We use the CodeCov Tool inside rsyslog CI processing.Obviously, this can cause CI failures, which then look similar to these:
This sometimes triggers questions from contributors on what to do against it.
Let’s start with where the status originates from. In essence, CodeCov displays statement coverage. That it is, it tells which statements (lines) of code have been touched by dynamic tests. So it is a good indication of how good the dynamic tests are – and which may be missing.
It is important to understand that CodeCove is “just” a front-end: the heavy hauling is done by the rest of the CI system. Actual coverage information is gathered by compiler instrumentation (-coverage switch) and the execution of the testbench. We have some runs inside CI that have these special instrumentation and report the resulting coverage to CodeCov. CodeCov than takes the raw information and generates the nice reports out of it. Also CodeCov checks how the PR affects overall coverage. If it stays or goes up, all is well. If it goes down, it emits the above warning message. What to do in the latter case?
It depends:
- If you added new modules, the number one failure cause is that you did not write any tests for them. You really should do that. At least some basic ones. So the cure is to add tests as well. For project-supported modules, we require at least a base set of tests.

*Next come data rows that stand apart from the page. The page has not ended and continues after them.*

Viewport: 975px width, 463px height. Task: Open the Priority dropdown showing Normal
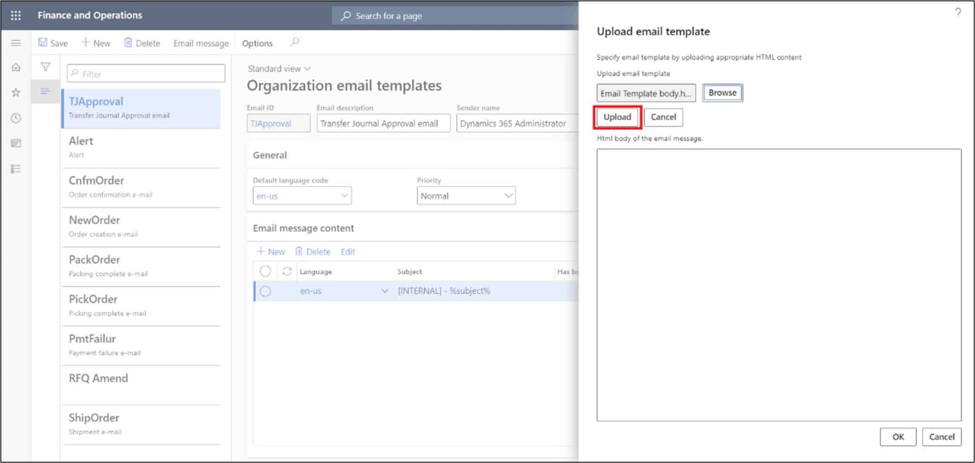click(x=507, y=195)
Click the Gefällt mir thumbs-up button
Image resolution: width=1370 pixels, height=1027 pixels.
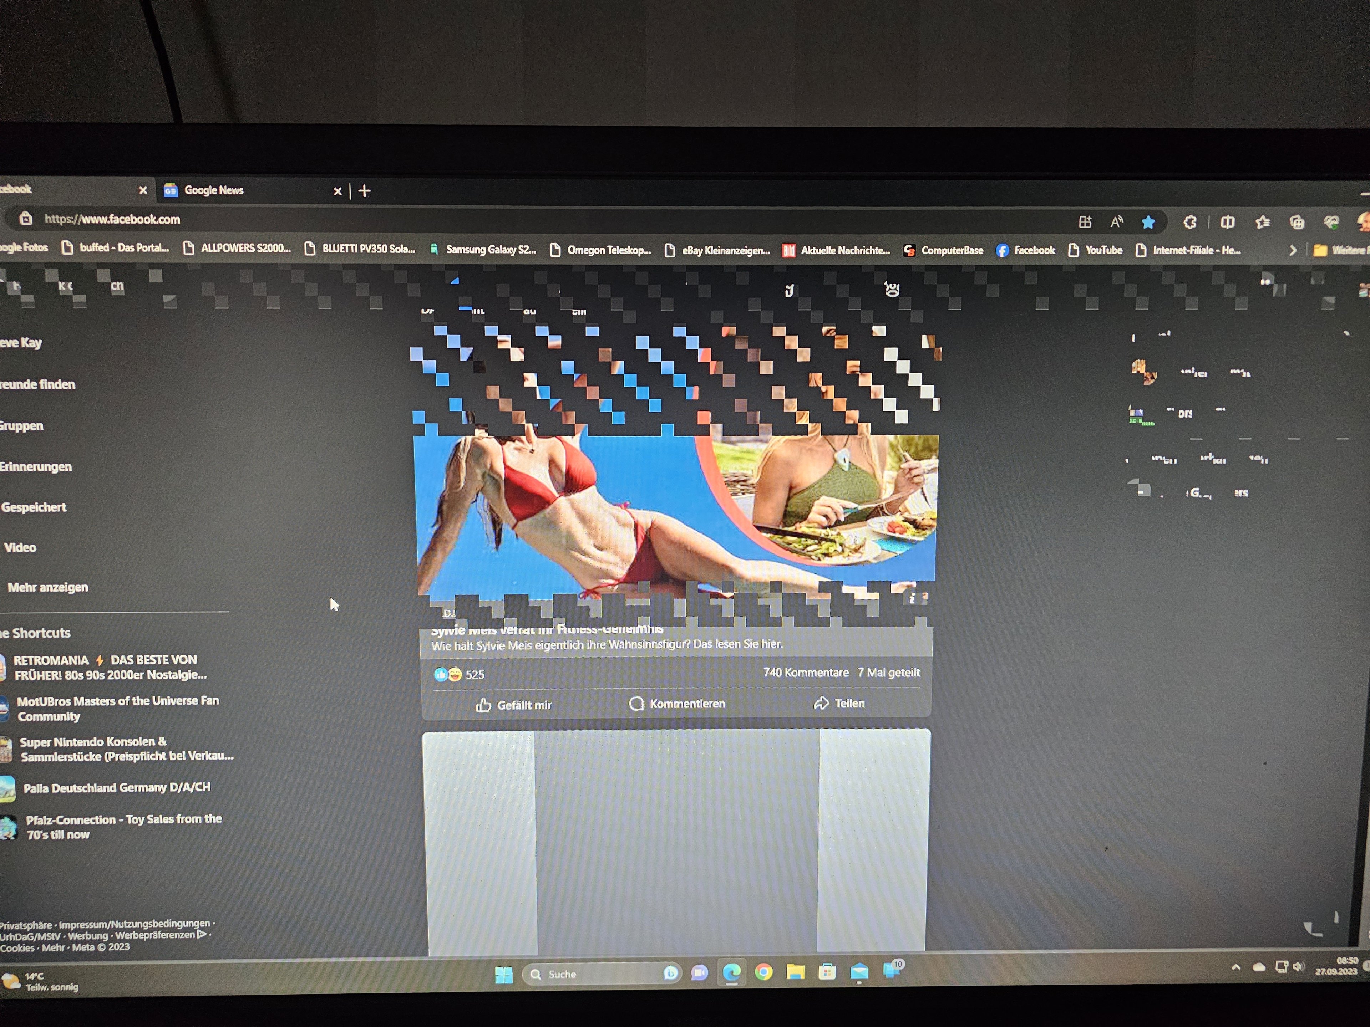[x=513, y=705]
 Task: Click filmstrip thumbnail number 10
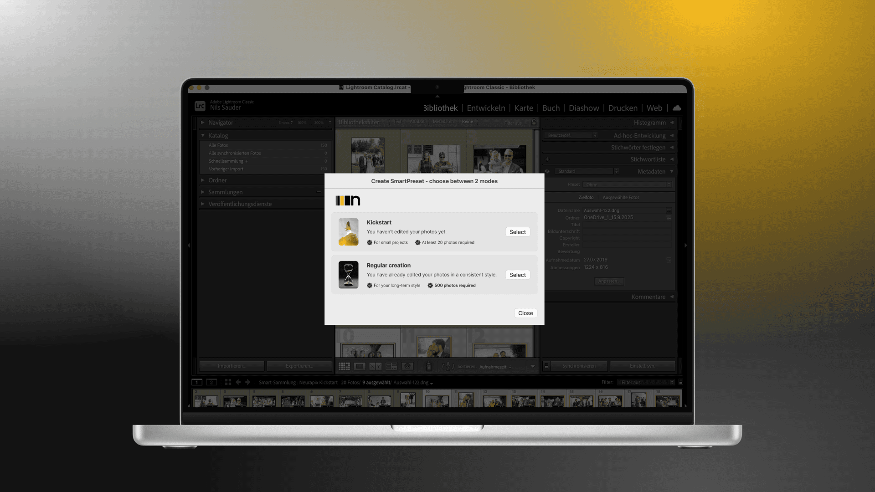point(437,400)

For contributed code, you can go away without tests, if there is really no way to add them with decent effort. However, this means it will be unable to become project-supported in the longer term.
- If you enhanced existing modules, you probably wrote new code but no tests. Much the same case as for new modules. Depending on what you changed, we may reject contributions without tests. Or we may not — this is up to circumstances.
- If you fixed something or did a little change, coverage can be affected because of side-effects. This will be checked by a maintainer and we will let you know how to proceed.
- Note that due to some timing constraints and flakiness in support systems (like kafka) as well as some yet-unresolved issues with known-problematic tests, coverage can slightly drop even without you being the root cause at all. We have configured CodeCove to show some tolerance for that. However, if things go really bad, you may still see a false positive warning.
Note that all PRs are also manually reviewed. As part of this, we routinely look into CI failures and make sure they reveal actual issues. We provide advise to each contributor and especially are happy to help you get going with tests.